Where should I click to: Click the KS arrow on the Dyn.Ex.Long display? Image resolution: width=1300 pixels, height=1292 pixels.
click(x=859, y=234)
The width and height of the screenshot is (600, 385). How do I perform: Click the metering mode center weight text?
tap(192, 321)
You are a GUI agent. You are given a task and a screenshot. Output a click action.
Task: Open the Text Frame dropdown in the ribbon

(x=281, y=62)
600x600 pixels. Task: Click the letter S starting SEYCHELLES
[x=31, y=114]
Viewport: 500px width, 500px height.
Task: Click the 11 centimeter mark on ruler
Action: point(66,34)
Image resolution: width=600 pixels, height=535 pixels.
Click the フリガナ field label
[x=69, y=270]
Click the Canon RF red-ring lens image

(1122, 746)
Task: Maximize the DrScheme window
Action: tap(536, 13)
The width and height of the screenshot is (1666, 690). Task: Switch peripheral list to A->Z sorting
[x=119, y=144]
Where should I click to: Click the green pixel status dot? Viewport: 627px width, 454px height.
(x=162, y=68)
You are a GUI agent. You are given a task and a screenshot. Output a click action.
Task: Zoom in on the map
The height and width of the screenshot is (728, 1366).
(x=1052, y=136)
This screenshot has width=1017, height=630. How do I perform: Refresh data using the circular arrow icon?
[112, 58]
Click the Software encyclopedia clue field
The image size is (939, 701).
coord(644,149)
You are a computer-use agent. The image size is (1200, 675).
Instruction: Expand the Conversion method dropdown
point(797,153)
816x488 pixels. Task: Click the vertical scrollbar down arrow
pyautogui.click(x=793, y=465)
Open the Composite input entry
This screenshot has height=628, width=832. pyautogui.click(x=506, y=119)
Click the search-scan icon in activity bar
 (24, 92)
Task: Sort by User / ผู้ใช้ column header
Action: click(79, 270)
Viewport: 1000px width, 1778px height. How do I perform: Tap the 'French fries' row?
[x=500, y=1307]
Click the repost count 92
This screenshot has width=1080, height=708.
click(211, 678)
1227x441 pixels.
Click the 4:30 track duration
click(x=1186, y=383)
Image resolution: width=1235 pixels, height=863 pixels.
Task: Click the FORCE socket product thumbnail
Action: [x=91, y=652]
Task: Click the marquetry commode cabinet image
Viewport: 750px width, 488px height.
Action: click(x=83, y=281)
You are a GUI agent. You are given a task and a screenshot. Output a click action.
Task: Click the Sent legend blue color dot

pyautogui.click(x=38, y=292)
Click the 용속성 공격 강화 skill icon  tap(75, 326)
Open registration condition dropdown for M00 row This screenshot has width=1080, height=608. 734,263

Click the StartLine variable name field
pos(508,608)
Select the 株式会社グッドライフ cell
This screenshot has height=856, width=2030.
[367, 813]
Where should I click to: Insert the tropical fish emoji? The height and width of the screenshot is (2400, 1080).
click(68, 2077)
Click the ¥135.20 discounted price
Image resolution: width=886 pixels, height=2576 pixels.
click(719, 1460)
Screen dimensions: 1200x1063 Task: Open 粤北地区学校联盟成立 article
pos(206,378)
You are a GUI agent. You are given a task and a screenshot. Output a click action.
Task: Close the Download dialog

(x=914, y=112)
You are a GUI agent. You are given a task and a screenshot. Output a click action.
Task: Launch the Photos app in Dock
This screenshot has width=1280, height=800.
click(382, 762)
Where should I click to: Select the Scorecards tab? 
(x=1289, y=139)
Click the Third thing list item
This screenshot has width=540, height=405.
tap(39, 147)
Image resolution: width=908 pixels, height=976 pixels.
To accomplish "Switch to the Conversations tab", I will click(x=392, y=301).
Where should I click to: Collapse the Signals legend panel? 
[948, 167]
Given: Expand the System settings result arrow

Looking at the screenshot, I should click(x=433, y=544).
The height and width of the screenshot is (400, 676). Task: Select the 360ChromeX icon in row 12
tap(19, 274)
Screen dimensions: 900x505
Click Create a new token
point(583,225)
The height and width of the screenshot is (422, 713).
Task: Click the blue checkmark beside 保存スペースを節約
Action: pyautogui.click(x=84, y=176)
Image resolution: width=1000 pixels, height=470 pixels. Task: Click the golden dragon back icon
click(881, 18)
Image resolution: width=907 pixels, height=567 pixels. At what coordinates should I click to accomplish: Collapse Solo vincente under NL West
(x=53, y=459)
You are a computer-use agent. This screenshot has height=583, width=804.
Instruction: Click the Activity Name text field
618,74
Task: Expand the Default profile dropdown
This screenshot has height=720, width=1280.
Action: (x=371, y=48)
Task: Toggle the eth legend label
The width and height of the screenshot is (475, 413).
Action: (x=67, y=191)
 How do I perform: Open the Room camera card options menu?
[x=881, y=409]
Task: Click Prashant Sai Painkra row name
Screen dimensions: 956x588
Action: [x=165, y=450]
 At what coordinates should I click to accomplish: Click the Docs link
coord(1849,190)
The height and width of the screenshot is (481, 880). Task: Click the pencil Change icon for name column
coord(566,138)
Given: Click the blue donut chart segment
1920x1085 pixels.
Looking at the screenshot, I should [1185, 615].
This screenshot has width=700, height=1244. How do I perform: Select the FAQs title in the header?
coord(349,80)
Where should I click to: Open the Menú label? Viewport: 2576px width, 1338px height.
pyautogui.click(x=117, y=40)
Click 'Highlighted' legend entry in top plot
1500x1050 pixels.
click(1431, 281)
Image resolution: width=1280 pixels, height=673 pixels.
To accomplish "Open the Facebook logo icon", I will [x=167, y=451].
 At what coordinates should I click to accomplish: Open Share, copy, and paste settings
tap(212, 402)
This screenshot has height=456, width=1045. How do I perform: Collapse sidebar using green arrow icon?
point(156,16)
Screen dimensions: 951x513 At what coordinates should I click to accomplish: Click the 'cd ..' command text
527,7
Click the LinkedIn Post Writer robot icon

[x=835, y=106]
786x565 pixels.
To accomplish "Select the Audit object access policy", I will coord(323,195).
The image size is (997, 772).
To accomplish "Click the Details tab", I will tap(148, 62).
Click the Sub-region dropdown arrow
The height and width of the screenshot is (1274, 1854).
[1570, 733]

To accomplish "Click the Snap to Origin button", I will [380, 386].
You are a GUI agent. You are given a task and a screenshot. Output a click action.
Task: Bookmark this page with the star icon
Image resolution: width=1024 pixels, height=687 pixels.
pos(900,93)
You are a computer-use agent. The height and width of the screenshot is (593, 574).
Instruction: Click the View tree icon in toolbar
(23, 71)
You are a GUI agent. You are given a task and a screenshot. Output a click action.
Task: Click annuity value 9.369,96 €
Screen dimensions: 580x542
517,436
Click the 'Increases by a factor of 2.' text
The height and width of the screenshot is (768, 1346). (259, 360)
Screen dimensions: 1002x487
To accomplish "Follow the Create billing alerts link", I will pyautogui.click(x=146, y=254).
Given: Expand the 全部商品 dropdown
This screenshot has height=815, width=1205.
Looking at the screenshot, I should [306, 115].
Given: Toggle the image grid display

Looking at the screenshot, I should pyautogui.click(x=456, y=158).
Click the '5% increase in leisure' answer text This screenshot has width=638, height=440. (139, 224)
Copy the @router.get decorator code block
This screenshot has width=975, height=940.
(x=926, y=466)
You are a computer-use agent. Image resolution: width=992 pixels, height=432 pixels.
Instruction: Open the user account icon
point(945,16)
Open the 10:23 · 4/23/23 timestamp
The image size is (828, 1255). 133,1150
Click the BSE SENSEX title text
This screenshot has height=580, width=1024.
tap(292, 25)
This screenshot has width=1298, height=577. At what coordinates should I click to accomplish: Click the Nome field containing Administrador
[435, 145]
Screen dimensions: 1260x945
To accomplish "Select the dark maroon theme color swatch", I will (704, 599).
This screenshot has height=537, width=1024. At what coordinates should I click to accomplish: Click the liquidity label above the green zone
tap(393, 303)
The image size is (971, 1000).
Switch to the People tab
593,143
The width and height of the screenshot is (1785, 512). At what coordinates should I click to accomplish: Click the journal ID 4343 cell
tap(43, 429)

□ □ □ □

(EXERCISE PROMPT): With the line that has "Instruction: Expand the" as the first and the line that has "Open registration condition" as the last, repeat exactly that run of lines above and no more.

(RESULT FOR THIS TASK):
Instruction: Expand the Conversion method dropdown
point(797,153)
816x488 pixels. Task: Click the vertical scrollbar down arrow
pyautogui.click(x=793, y=465)
Open the Composite input entry
This screenshot has height=628, width=832. pyautogui.click(x=506, y=119)
Click the search-scan icon in activity bar
 (24, 92)
Task: Sort by User / ผู้ใช้ column header
Action: click(79, 270)
Viewport: 1000px width, 1778px height. How do I perform: Tap the 'French fries' row?
[x=500, y=1307]
Click the repost count 92
This screenshot has width=1080, height=708.
click(211, 678)
1227x441 pixels.
Click the 4:30 track duration
click(x=1186, y=383)
Image resolution: width=1235 pixels, height=863 pixels.
Task: Click the FORCE socket product thumbnail
Action: [x=91, y=652]
Task: Click the marquetry commode cabinet image
Viewport: 750px width, 488px height.
Action: click(x=83, y=281)
You are a GUI agent. You are given a task and a screenshot. Output a click action.
Task: Click the Sent legend blue color dot

pyautogui.click(x=38, y=292)
Click the 용속성 공격 강화 skill icon  tap(75, 326)
Open registration condition dropdown for M00 row This screenshot has width=1080, height=608. 734,263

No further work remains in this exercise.